PROBLEM STATEMENT:
The records follow. Filter them to the lines that hold "Given".

AVAILABLE RECORDS:
= Beginning of Section =

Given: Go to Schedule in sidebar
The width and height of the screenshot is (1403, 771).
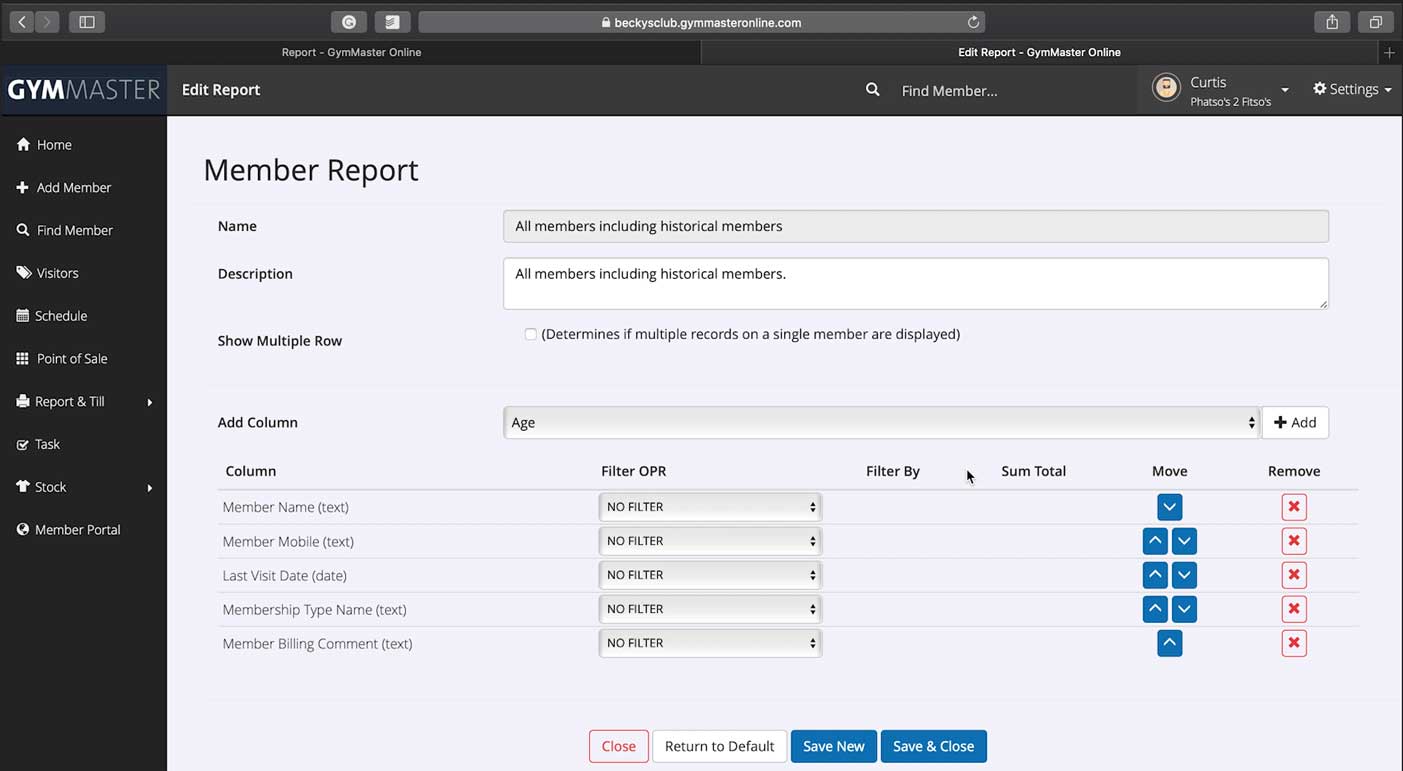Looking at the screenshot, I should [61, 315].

= End of Section =
= Beginning of Section =

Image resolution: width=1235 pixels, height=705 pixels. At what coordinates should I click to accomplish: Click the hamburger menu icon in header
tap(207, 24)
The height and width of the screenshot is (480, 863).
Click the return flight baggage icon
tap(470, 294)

= End of Section =
= Beginning of Section =

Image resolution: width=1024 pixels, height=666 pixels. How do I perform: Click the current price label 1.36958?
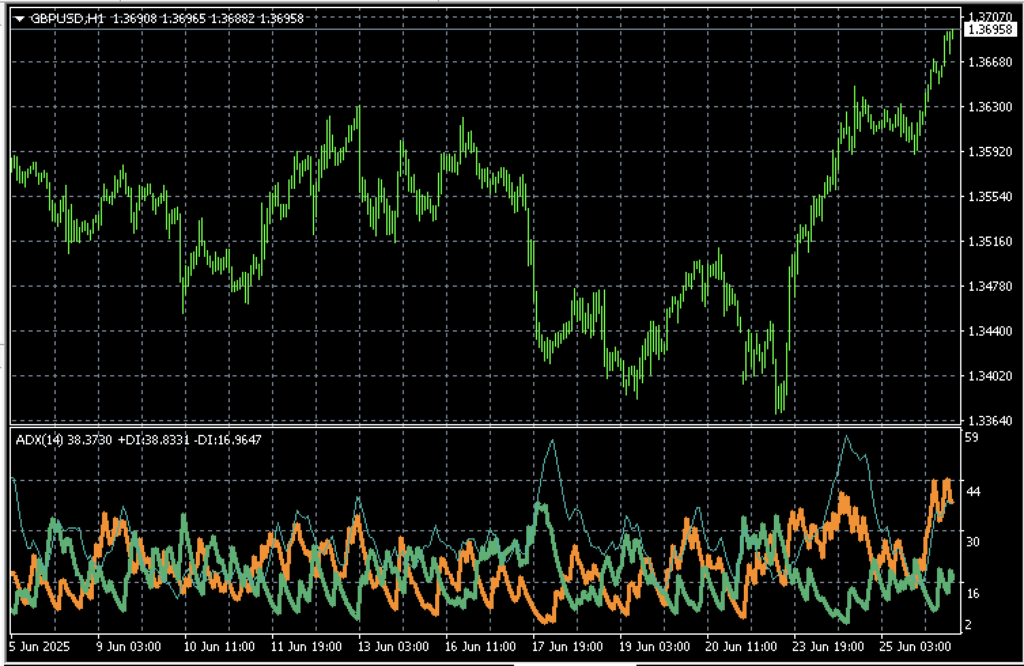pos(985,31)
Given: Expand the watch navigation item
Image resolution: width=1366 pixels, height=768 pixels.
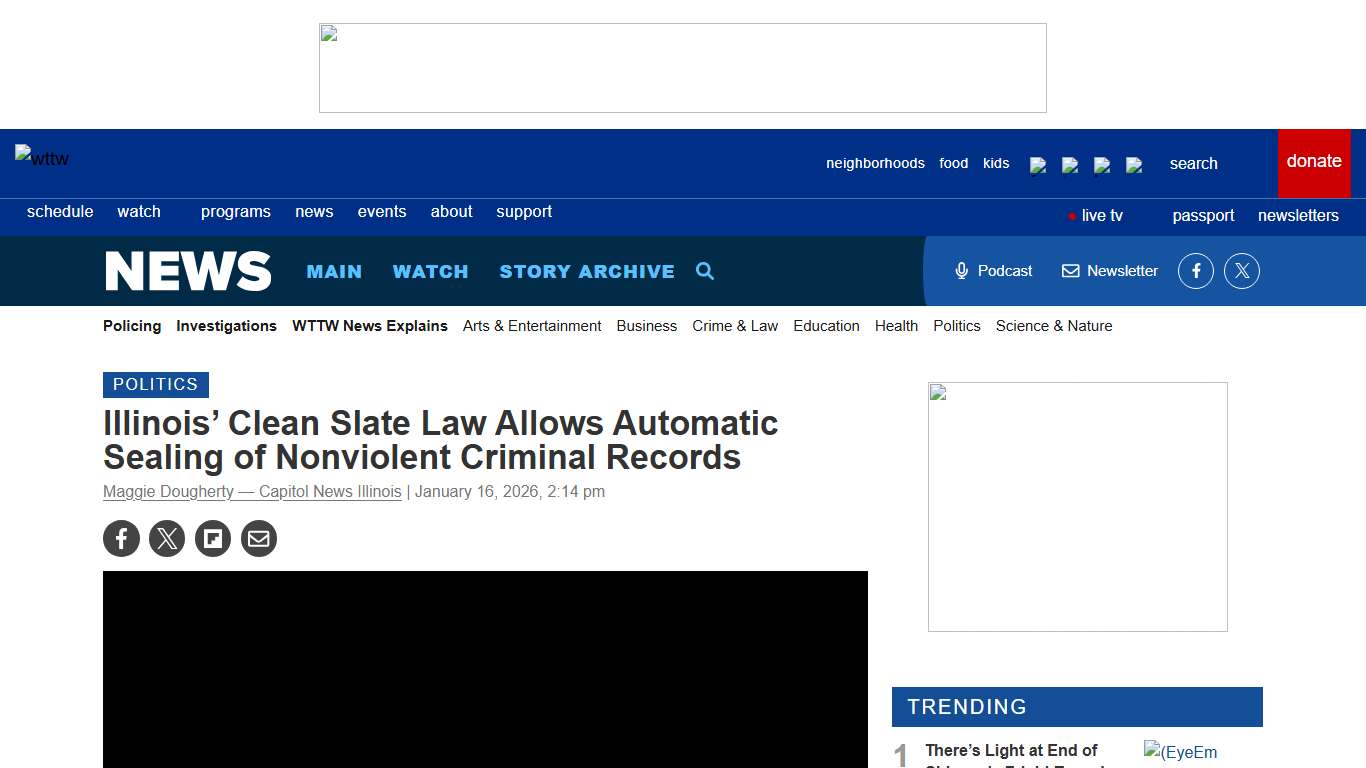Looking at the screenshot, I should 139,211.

= End of Section =

WRITTEN SOLUTION:
Given: Go to Schedule in sidebar
Given: Expand the watch navigation item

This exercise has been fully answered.